◆ MATERIAL:
-*-*-
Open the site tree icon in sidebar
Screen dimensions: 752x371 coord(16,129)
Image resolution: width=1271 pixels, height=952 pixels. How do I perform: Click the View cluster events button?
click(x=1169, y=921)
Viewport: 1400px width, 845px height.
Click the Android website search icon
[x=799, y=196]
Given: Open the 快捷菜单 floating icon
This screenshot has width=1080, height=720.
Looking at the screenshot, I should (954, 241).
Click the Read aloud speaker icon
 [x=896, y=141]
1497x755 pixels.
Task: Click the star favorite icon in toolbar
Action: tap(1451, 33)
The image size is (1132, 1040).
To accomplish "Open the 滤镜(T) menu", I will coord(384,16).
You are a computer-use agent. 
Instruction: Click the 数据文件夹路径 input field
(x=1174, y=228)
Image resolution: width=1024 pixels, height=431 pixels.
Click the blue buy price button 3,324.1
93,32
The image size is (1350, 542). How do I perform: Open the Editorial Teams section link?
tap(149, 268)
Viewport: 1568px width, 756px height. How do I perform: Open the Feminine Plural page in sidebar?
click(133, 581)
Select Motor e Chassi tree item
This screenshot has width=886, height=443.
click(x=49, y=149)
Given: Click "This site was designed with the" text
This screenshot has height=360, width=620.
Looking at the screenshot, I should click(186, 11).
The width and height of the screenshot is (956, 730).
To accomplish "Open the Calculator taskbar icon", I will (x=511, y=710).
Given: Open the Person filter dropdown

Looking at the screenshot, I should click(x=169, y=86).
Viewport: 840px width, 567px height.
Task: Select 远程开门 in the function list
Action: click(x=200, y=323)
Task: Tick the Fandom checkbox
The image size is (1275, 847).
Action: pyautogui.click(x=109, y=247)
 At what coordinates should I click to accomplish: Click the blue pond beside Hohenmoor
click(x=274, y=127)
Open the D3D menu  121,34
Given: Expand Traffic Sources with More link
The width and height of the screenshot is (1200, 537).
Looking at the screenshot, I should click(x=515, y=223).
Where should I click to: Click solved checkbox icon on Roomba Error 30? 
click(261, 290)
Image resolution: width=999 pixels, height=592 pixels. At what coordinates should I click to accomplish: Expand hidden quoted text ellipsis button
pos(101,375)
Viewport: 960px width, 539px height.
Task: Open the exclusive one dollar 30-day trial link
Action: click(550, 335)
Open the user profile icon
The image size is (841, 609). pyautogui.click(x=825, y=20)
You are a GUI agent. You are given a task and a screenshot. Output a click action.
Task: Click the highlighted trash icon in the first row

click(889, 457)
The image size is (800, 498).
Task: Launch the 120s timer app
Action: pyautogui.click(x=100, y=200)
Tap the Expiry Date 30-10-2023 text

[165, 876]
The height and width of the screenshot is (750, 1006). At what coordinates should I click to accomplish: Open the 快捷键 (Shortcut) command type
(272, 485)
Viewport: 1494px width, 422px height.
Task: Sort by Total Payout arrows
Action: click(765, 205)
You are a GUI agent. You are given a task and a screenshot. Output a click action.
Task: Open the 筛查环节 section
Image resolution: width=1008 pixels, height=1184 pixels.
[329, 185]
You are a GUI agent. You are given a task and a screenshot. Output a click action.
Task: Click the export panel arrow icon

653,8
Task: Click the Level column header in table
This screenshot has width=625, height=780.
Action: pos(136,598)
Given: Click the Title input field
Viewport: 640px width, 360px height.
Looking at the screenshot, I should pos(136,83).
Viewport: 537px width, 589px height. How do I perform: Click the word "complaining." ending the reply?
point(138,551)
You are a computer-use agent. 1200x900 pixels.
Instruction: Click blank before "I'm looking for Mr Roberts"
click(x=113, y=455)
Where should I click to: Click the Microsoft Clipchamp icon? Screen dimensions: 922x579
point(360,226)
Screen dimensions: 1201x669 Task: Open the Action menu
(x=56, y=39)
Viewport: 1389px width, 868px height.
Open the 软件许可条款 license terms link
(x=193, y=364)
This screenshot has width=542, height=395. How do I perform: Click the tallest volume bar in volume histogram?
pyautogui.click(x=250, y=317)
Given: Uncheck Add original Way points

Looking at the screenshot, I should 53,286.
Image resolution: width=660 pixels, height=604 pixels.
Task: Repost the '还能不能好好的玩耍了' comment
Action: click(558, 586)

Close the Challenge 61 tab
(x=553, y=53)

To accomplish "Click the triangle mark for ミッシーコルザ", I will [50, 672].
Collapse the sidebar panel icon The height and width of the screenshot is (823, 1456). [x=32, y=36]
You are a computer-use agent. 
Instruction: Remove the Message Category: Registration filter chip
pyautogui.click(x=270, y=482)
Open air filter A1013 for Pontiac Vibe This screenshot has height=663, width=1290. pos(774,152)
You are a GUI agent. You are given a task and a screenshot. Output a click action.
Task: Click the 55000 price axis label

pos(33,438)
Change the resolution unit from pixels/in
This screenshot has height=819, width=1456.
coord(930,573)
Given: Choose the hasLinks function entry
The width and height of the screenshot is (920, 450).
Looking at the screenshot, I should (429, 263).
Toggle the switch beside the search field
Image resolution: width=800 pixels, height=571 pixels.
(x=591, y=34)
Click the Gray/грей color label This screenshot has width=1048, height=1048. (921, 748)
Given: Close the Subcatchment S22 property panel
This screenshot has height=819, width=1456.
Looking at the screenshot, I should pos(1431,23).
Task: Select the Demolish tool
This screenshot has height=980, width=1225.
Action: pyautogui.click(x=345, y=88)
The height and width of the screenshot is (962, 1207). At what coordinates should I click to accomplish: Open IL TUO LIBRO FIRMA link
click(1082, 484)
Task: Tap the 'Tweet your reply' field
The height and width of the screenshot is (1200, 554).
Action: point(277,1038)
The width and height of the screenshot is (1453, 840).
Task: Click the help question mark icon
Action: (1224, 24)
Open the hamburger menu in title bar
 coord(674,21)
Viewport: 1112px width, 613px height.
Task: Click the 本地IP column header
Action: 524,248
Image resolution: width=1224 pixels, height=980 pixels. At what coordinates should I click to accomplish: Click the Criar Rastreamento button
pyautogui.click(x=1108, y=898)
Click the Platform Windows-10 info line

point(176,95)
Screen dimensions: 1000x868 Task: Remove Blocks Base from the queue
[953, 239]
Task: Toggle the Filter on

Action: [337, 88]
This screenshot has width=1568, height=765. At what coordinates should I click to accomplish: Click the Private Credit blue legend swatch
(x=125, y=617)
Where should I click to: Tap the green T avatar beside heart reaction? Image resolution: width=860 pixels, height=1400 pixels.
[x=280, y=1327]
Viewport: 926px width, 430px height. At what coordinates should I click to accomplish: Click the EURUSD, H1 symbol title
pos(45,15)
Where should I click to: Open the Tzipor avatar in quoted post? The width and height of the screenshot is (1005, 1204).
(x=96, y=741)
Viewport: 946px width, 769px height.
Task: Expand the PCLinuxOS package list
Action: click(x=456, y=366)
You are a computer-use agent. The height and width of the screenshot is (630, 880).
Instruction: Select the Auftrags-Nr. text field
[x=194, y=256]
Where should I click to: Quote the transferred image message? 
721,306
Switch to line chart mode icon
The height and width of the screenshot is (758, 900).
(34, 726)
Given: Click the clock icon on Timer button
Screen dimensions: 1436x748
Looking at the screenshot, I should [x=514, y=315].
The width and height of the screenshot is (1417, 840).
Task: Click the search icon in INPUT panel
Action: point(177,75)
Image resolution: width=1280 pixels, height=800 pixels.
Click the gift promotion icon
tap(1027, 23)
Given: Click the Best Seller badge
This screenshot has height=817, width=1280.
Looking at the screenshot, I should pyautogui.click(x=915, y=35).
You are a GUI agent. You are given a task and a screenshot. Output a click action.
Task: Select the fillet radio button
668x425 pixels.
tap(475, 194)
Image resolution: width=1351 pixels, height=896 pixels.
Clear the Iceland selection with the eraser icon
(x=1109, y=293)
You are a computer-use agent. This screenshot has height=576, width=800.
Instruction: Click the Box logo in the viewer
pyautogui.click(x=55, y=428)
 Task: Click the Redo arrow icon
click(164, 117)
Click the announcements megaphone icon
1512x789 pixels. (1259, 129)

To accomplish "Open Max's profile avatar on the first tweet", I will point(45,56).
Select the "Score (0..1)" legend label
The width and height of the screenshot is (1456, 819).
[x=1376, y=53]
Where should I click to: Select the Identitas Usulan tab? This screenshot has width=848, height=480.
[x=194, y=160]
-*-*-
◆ REQUIRED WORK: Reproduce only the entries from the first line through the line holding "[x=799, y=196]", inclusive, swapping "icon" for "glyph" and leaving everything else unchanged.

◆ RESPONSE:
Open the site tree glyph in sidebar
Screen dimensions: 752x371 coord(16,129)
Image resolution: width=1271 pixels, height=952 pixels. How do I perform: Click the View cluster events button?
click(x=1169, y=921)
Viewport: 1400px width, 845px height.
Click the Android website search glyph
[x=799, y=196]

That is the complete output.